#### Task item:
Retype, exactly as written, every line from the one containing "Task: Click vertical" through the last line of the records below, both included; skip the pictures.

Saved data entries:
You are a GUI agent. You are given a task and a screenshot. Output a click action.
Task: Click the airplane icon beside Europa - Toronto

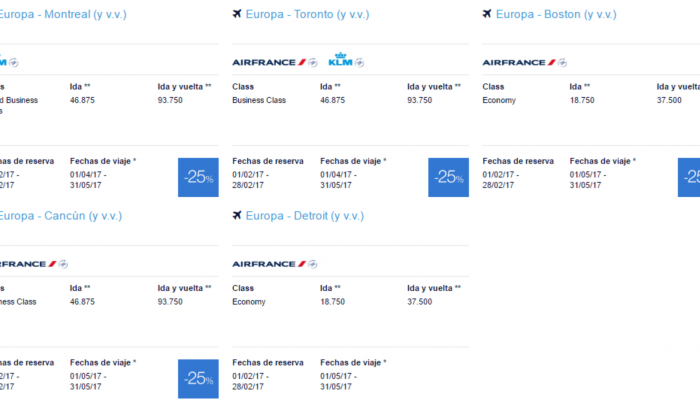(x=237, y=14)
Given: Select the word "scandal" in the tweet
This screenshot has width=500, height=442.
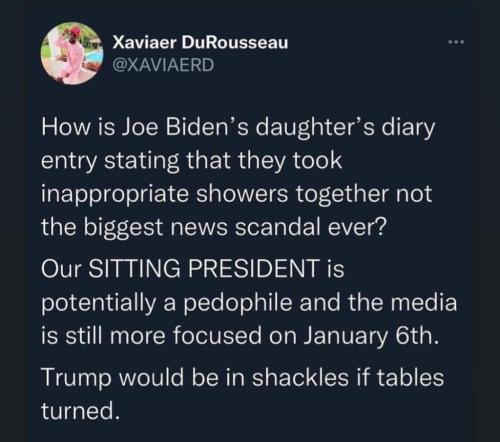Looking at the screenshot, I should click(279, 227).
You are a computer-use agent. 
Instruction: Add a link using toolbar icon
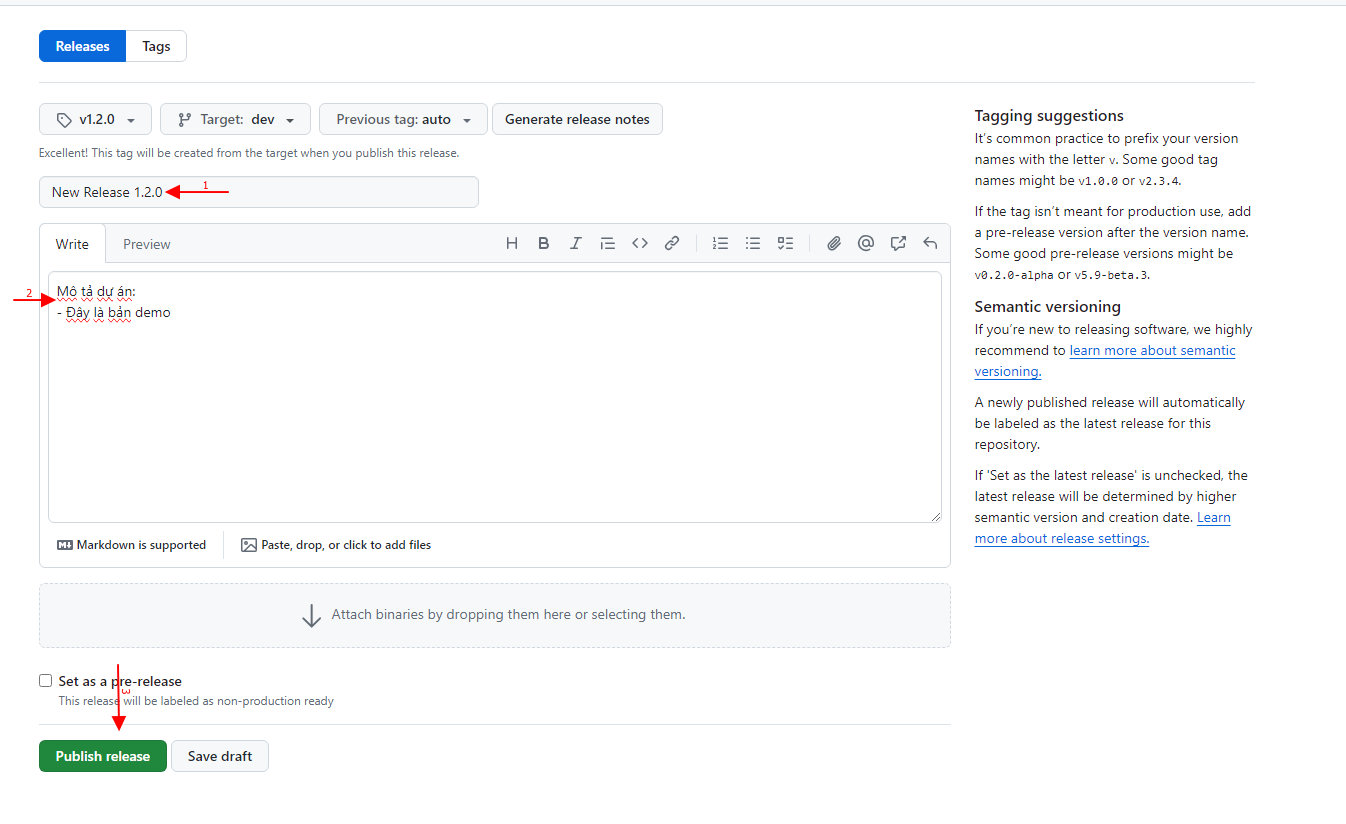tap(672, 243)
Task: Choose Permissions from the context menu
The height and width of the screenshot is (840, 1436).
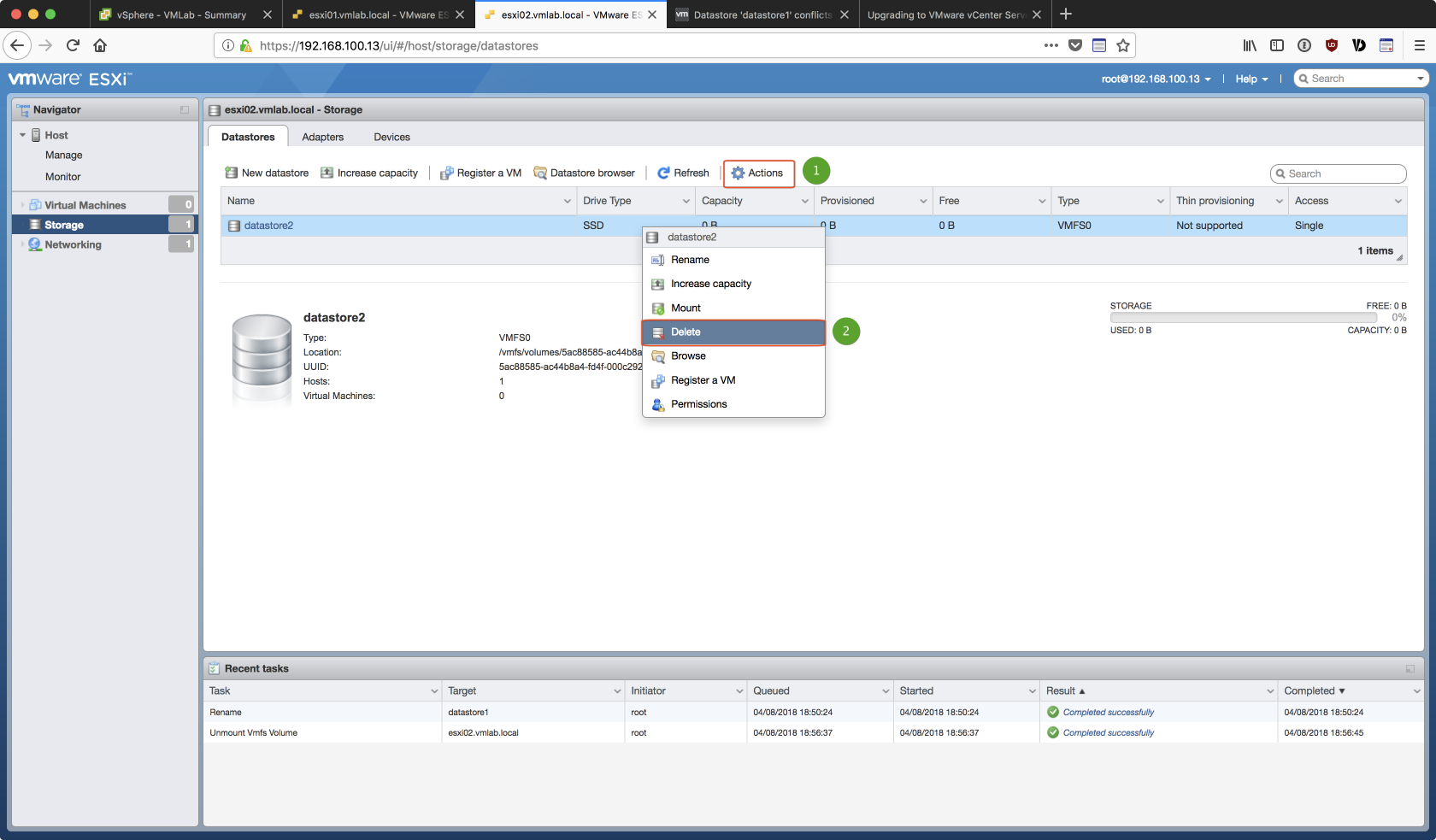Action: tap(698, 404)
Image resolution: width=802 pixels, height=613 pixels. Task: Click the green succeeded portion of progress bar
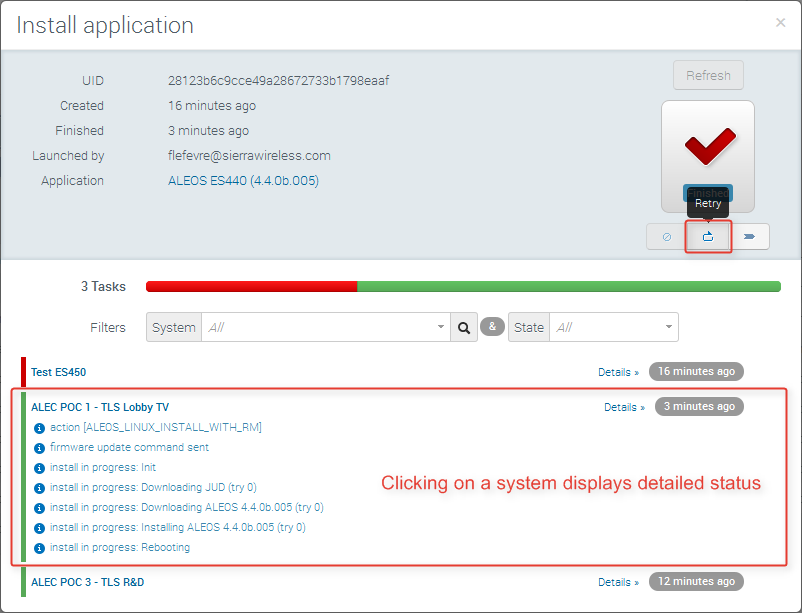pyautogui.click(x=568, y=287)
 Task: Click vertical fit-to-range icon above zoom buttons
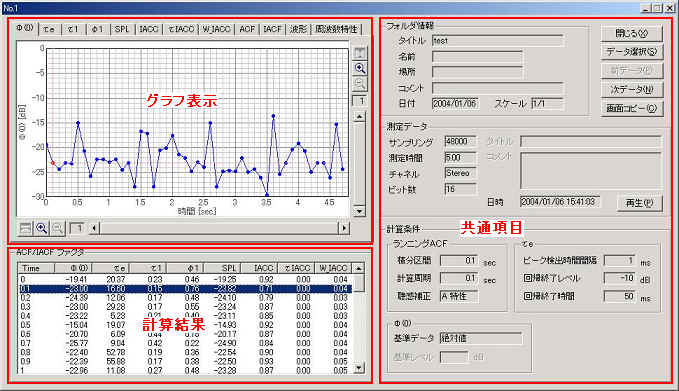click(360, 53)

#### Your solution:
 Task: Click vertical fit-to-range icon above zoom buttons
click(360, 53)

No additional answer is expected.